§ EXERCISE SET:
1) In the passage on improving home DVD video, what compression format do DVDs use?
2) Continue the passage on improving home DVD video from the point where it ends.

§ EXERCISE PASSAGE:
----

Q. I’ve started creating home DVDs and have been very disappointed in the quality of the video. What can I do to improve my home DVD movies?
A. The potential quality of DVD video is very high, certainly much higher than analog broadcast television or VHS videotape. But DVDs use MPEG-2 compression, which is a lossy compression format that inevitably results in some image degradation. The trick is to only lose information from the picture that is not visible to the human eye. This is a very sophisticated and complex problem, but one that has some very good solutions.
While MPEG quality is a very complex topic, we can offer some pragmatic advice. First, shooting quality video pays off when it comes time to compress your movie. In essence, this means locking the shot down on a tripod and lighting your scene properly. Not only does this improve your video overall, it makes the compression process much easier. Second, get a quality MPEG-2 encoder and learn how to use it. Fortunately, competition in the last two years has resulted in some excellent software. By default, many people are using an encoder from MainConcept, perhaps branded as an Adobe, Sonic or Ulead MPEG encoder. This is a quality encoder that has the potential to output excellent video. To make the encoder easier to use, many of the features might be hidden from the user. Instead, many applications simply have a Burn DVD button. In most situations, this works very well.
If you want more control, you might try another encoder with more options than the one that came with your software. MainConcept is a good example: you can purchase a flexible and feature-rich encoder directly from the source. We like the Tsunami encoder (TMPGenc), which has a trial version you can evaluate. Or perhaps you are ready to get really serious and need the professional features found in products like Discreet Cleaner 6 and Canopus ProCoder. Of course the ultimate solution, and the one Hollywood relies on, is to hire a compressionist who has made a career out of encoding video. Quality home DVDs are possible, but we suspect that many people are disappointed in the quality of their home movies because they are unfairly comparing them to Hollywood movies that were professionally shot, professionally lit and painstakingly compressed by professionals.

----

§ RECORDS SUPPLIED:
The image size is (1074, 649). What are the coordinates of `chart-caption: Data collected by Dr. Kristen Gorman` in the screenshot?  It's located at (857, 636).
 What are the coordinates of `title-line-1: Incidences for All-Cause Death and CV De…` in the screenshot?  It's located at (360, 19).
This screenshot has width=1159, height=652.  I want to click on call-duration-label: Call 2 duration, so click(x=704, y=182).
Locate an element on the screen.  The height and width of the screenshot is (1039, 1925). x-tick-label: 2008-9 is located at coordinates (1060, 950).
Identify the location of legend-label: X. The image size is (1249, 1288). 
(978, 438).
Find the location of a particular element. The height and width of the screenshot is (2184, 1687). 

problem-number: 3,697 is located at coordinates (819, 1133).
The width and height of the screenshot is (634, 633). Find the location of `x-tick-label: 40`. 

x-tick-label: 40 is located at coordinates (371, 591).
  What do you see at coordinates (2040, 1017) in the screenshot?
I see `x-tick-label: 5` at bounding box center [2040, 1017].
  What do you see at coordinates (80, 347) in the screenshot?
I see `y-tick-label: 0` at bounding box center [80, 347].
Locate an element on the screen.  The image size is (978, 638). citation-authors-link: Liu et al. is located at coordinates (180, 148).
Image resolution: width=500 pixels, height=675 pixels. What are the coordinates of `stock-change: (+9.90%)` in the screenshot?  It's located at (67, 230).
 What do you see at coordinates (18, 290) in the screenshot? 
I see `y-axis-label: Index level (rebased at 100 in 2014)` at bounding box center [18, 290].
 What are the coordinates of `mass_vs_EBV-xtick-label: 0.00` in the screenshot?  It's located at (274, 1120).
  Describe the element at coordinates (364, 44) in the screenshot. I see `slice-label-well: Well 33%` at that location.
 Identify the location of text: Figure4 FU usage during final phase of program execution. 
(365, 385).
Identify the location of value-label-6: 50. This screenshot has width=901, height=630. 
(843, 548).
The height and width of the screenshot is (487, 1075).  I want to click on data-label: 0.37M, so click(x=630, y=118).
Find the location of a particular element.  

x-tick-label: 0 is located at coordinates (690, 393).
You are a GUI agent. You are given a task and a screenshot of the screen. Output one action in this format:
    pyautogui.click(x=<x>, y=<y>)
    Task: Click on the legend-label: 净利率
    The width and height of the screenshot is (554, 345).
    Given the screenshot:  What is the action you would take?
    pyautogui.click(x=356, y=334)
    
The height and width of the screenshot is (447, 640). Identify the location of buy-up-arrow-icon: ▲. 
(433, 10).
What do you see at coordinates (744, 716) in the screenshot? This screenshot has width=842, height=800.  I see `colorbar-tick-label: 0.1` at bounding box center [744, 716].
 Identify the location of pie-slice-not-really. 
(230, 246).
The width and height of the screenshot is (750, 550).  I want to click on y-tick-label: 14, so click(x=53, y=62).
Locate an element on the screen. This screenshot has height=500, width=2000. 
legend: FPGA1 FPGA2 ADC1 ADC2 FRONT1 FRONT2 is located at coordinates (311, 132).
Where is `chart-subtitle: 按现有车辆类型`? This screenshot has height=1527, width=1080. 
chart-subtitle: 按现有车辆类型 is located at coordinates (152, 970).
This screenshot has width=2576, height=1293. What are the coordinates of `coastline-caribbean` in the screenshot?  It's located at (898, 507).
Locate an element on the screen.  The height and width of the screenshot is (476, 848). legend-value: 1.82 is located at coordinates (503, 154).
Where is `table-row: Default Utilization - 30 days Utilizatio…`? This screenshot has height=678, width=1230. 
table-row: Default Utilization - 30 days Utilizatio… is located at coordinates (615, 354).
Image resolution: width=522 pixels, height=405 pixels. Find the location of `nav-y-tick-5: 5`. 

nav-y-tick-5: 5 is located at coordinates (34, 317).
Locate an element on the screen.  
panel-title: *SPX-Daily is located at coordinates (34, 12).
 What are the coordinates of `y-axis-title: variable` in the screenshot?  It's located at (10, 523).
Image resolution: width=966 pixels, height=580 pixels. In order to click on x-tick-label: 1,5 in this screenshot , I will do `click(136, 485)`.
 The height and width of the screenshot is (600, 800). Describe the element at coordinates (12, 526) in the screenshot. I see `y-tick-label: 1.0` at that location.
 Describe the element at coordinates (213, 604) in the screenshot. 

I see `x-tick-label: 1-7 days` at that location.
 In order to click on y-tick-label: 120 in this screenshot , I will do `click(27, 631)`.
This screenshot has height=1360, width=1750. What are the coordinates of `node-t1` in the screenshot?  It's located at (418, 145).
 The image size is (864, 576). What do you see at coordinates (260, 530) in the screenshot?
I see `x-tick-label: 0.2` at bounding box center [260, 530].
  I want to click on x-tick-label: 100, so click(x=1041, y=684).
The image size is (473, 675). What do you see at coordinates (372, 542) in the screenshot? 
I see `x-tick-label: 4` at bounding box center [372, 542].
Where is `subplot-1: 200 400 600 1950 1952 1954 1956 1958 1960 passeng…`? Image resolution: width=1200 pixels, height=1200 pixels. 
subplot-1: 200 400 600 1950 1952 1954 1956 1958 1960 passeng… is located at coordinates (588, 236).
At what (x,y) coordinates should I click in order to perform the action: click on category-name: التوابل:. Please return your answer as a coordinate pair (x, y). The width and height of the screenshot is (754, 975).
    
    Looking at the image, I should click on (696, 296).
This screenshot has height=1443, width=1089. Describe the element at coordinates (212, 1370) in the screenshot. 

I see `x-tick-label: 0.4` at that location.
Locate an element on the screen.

----

§ RESPONSE LIST:
1) MPEG-2, a lossy compression format.

2)
Q. Is it a good idea to convert my DV projects to smaller MPEG-2 video files for archiving and then burn them to DVD-ROM?
A. Short answer: No. Yes, it can be done, but MPEG is a lossy compression format that is not suitable for archiving. Yes, it can be done, and some people are satisfied with the quality of archived MPEG-2 video, but, as the previous letter shows, many people are not.
Unfortunately, DV video projects and their associated source media are often larger than the 4.7GB capacity of blank DVD media. The solution is to delete unused source video files and trim the ones that are used to a manageable size. Theoretically, when stripped to a bare minimum, you might be able to squeeze a 20-minute project onto a DVD. Every project has additional source media in the form of music beds and graphics that you will also want to backup, so you are probably realistically limited to projects of around 12-15 minutes.
You can trim and delete unneeded clips or outtakes manually, but many popular editing applications can automatically trim your media. For example, Vegas Video has a "Copy and trim media with project" check box in the Save As dialog. Some programs will even allow you to pad the trimmed media for future editing flexibility. Finally, when you need to re-edit your project, you will need to copy it back to your hard disk (you may have to change the file permissions from "read-only" before you can make your edits).